福澤諭吉
明治24年(1891年)頃の肖像
朝鮮改革運動支援と対清主戦論[編集]
明治15年(1882年)に訪日した金玉均やその同志の朴泳孝と親交を深めた諭吉は、朝鮮問題に強い関心を抱くようになった。諭吉の考えるところ、日本の軍備は日本一国のためにあるのではなく、西洋諸国の侵略から東洋諸国を保護するためにあった。そのためには朝鮮における清の影響力を排除することで日本が朝鮮の近代化改革を指導する必要があると考え、日本国内で最も強硬な対清主戦論者となっていった[35]。
明治15年(1882年)7月23日、壬午事変が勃発し、朝鮮の日本公使館が襲撃される事件があり、外務卿井上馨は朝鮮政府に謝罪・賠償と日本公使館に護衛兵を置くことを認めさせた済物浦条約を締結した。清はこれによって日本の朝鮮への軍事的影響力が増すことを恐れたが、諭吉はこの一連の動きに満足の意を示すとともに、清が邪魔してくるようであればこれを容赦すべきではないと論じた[36]。明治15年10月に朝鮮からの謝罪使が訪日したが、この使節団は朴泳孝が正使、金玉均が副使の一人であった。朴泳孝は帰国に際して諭吉が推薦する慶應義塾出身の牛場卓蔵を朝鮮政府顧問に迎えている[37]。
朝鮮宗主権の喪失を恐れる清は、袁世凱率いる3,000の兵を京城へ派遣し、これによって朝鮮政府内は事大党(清派)と独立党(日本派)と中間派に分裂。独立派の金・朴は、明治17年(1884年)12月4日に甲申事変を起こすも、事大党の要請に応えた清軍の出動で政権掌握に失敗した。この騒乱の中で磯林真三大尉以下日本軍人40人ほどが清軍や朝鮮軍に殺害され、また日本人居留民も中国人や朝鮮人の殺傷略奪を受けた[38]。
この事件により日本国内の主戦論が高まり、その中でもとりわけ強硬に主戦論を唱えたのが諭吉だった。このころ諭吉は連日のように時事新報でこの件について筆をとり続け、「我が日本国に不敬損害を加へたる者あり」「支那兵士の事は遁辞を設ける由なし」「軍事費支弁の用意大早計ならず」「今より其覚悟にて人々其労役を増して私費を減ず可し」「戦争となれば必勝の算あり」「求る所は唯国権拡張の一点のみ」と清との開戦を強く訴えた[39]。また甲申事変の失敗で日本に亡命した金玉均を数か月の間、三田の邸宅に匿まった[40]。

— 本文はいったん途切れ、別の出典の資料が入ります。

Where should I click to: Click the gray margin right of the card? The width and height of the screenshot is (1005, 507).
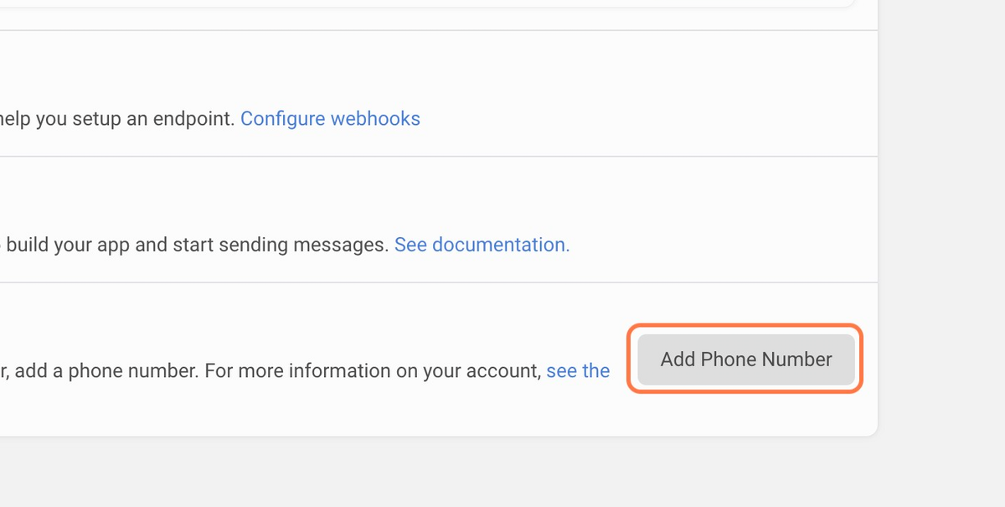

このときの開戦危機は、明治18年(1885年)1月に朝鮮政府が外務卿・井上馨との交渉の中で謝罪と賠償を行うことを約束したことや、4月に日清間で日清揃っての朝鮮からの撤兵を約した天津条約が結ばれたことで一応の終息をみた。しかし、主戦論者の諭吉はこの結果を清有利とみなして不満を抱いたという[41]。

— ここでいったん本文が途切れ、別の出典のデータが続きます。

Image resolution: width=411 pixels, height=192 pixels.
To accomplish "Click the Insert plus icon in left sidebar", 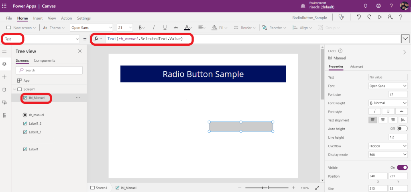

当時の諭吉の真意は、息子の福澤一太郎宛ての書簡(1884年12月21日)に、「朝鮮事変之実を申せバ、日本公使幷ニ日本兵ハ、十二月六日支那兵之為ニ京城を逐出され、仁川へ逃げたる訳なり。日支兵員之多寡ハあれ共、日本人が支那人ニ負けたと申ハ開闢以来初て之事なり。何れただニては不相済事ならん。和戦之分れハ、今後半月か一月中ニ公然たる事ト存候。」[42]に窺える。
日清戦争の支援[編集]
明治27年(1894年)3月に日本亡命中の金玉均が朝鮮政府に上海におびき出されて暗殺される事件があり、再び日本国内の主戦論が高まった[43]。諭吉も金玉均の死を悼み、相識の僧に法名と位牌を作らせて自家の仏壇に安置している[40]。同年4月から5月にかけて東学党の乱鎮圧を理由に清が朝鮮への出兵を開始すると、日本政府もこれに対抗して朝鮮へ出兵し、ついに日清は開戦に至った(日清戦争)。諭吉は終始、時事新報での言論をもって熱心に政府と軍を支持して戦争遂行を激励した[44]。
国会開設以来、政府と帝国議会は事あるごとに対立したため(建艦費否決など)、それが日本の外交力の弱さになって現れ、清にとってしばしば有利に働いた。諭吉は戦争でもその現象が生ずることを憂慮し、開戦早々に時事新報上で『日本臣民の覚悟』を発表し「官民ともに政治上の恩讐を忘れる事」「日本臣民は事の終局に至るまで慎んで政府の政略を批判すべからざる事」「人民相互に報国の義を奨励し、其美挙を称賛し、又銘々に自から堪忍すべき事」を訴えた[45]。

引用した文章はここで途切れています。